Los dedos de la mano que el viejo Eguchi sacudió suavemente también estaban sumidos en profundo sueño. La mano descansaba tal como él la dejara. Cuando tiró la almohada hacia atrás, la mano cayó. Contempló el codo que estaba sobre la almohada. “Como si estuviera vivo”, murmuró para sus adentros. Por supuesto que estaba vivo, y su única intención era observar su belleza; pero una vez pronunciadas, las palabras adquirieron un tono siniestro. Aunque esta muchacha sumida en el sueño no había puesto fin a las horas de su vida, ¿acaso no las había perdido, abandonándolas a profundidades insondables? No era una muñeca viviente, pues no podía haber muñecas vivientes; pero, para que no se avergonzara de un viejo que ya no era hombre, había sido convertida en juguete viviente. No, un juguete, no: para los viejos podía ser la vida misma. Semejante vida era, tal vez, una vida que podía tocarse con confianza. Para los ojos cansados y présbitas de Eguchi, la mano vista de cerca. Era suave el tacto, pero no podía ver la textura.
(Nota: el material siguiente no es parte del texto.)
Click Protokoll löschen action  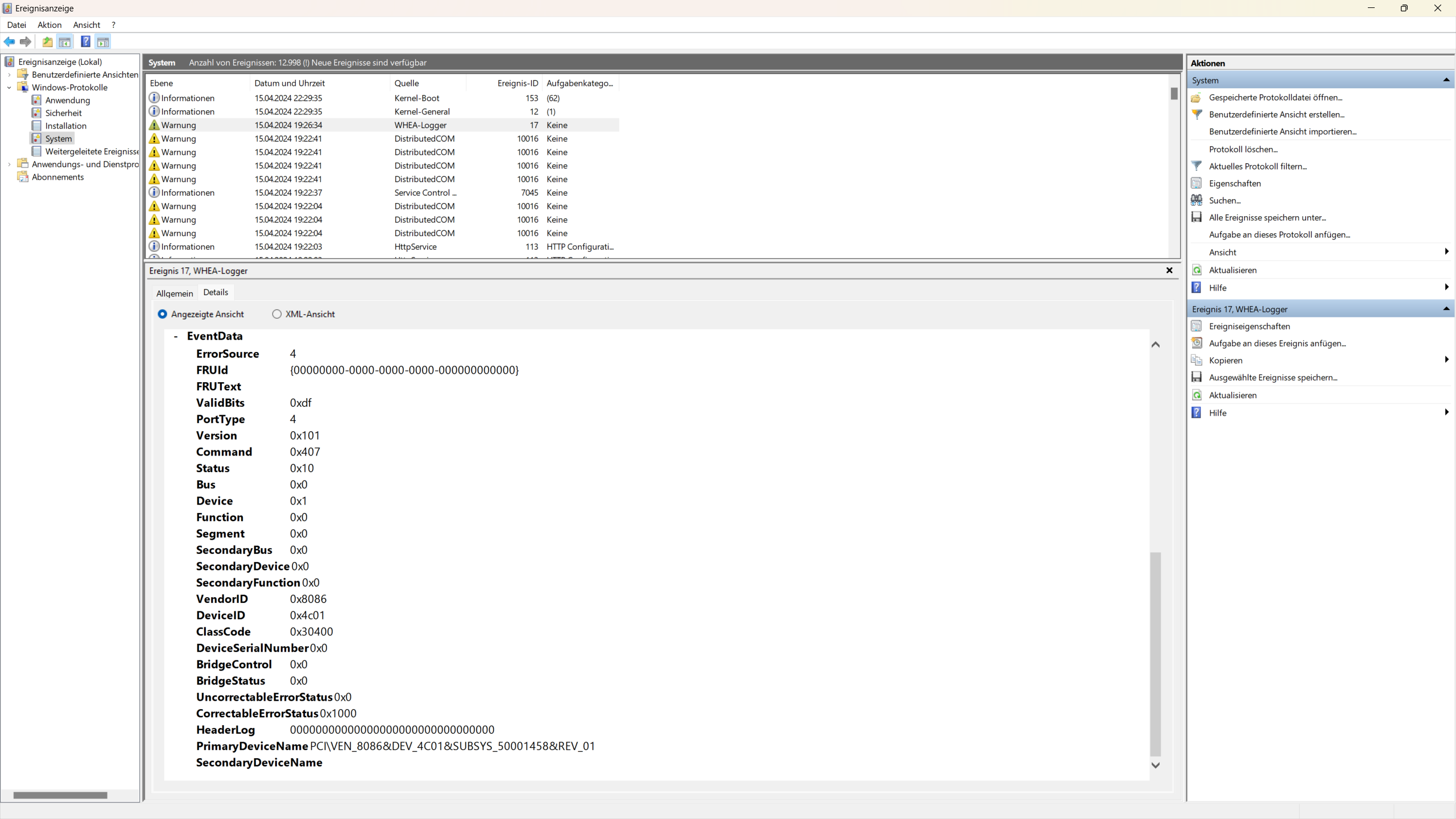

Los ojos cansados advirtieron que en los lóbulos de las orejas había el mismo matiz rojo, cálido y sanguíneo, que se intensificada hacia las yemas de los dedos. Podía ver las orejas a través del cabello. El rubor de los lóbulos de las orejas indicaba la frescura de la muchacha con una súplica que le llegó al alma. Eguchi se había encaminado hacia esta casa secreta inducido por la curiosidad, pero sospechaba que hombres más seniles que él podían acudir aquí con una felicidad y una tristeza todavía mayores. El cabello de la muchacha era largo, probablemente para que los ancianos jugaran con él. Apoyándose de nuevo sobre la almohada, Eguchi lo apartó para descubrir la oreja. El cabello de detrás de la oreja tenía un resplandor blanco. El cuello y el hombro eran también jóvenes y frescos; aún no mostraban la plenitud de la mujer. Echó una mirada a la habitación. En la caja sólo había sus propias ropas; no se veía rastro alguno de las de la muchacha. Tal vez la mujer se las había llevado, pero Eguchi tuvo un sobresalto al pensar que la muchacha podía haber entrado desnuda en la habitación. Estaba aquí para ser contemplada. Él sabía que la habían adormecido para este fin, y que esta nueva sorpresa era inmotivada; pero cubrió su hombro y cerró los ojos. Percibió el olor de un niño de pecho en el olor de la muchacha. Era el olor a leche de un lactante, y más fuerte que el de la muchacha.

Era imposible que la chica hubiera tenido un hijo, que sus pechos estuvieran hinchados, que los pezones rezumaran leche. Contempló de nuevo su frente y sus mejillas, y la línea infantil de la mandíbula y el cuello. Aunque ya estaba seguro, levantó ligeramente la colcha que cubría el hombro. El pecho no era un pecho que hubiese amamantado. Lo tocó suavemente con el dedo; no estaba húmedo. La muchacha tenía apenas veinte años. Aunque la expresión infantil no fuese por completo inadecuada, la muchacha no podía tener el olor a leche de un lactante. De hecho, se trataba de un olor de mujer, y sin embargo, era muy cierto que el viejo Eguchi había olido a lactante hacía un momento. ¿Habría pasado un espectro? Por mucho que se preguntara el porqué de su sensación, no conocería la respuesta; pero era probable que procediera de una hendidura dejada por un vacío repentino en su corazón. Sintió una oleada de soledad teñida de tristeza. Más que tristeza o soledad, lo que le atenazaba era la desolación de la vejez. Y ahora se transformó en piedad y ternura hacia la muchacha que despedía la fragancia del calor juvenil.

Quizá únicamente con objeto de rechazar una fría sensación de culpa, el anciano creyó sentir la música en el cuerpo de la muchacha. Era la música del amor. Como si quisiera escapar, miró las cuatro paredes, tan cubiertas de terciopelo carmesí, que podría no haber existido una salida. El terciopelo carmesí, que absorbía la luz del techo, era suave y estaba totalmente inmóvil. Encerraba a una muchacha que había sido adormecida, y a un anciano. (*)

(*) Fragmento de la novela La casa de las bellas durmientes, de Yasunari Kawabata (Premio Nobel de Literatura 1968). Editora Nacional, Madrid, 2002. Traducción: Pilar Giralt.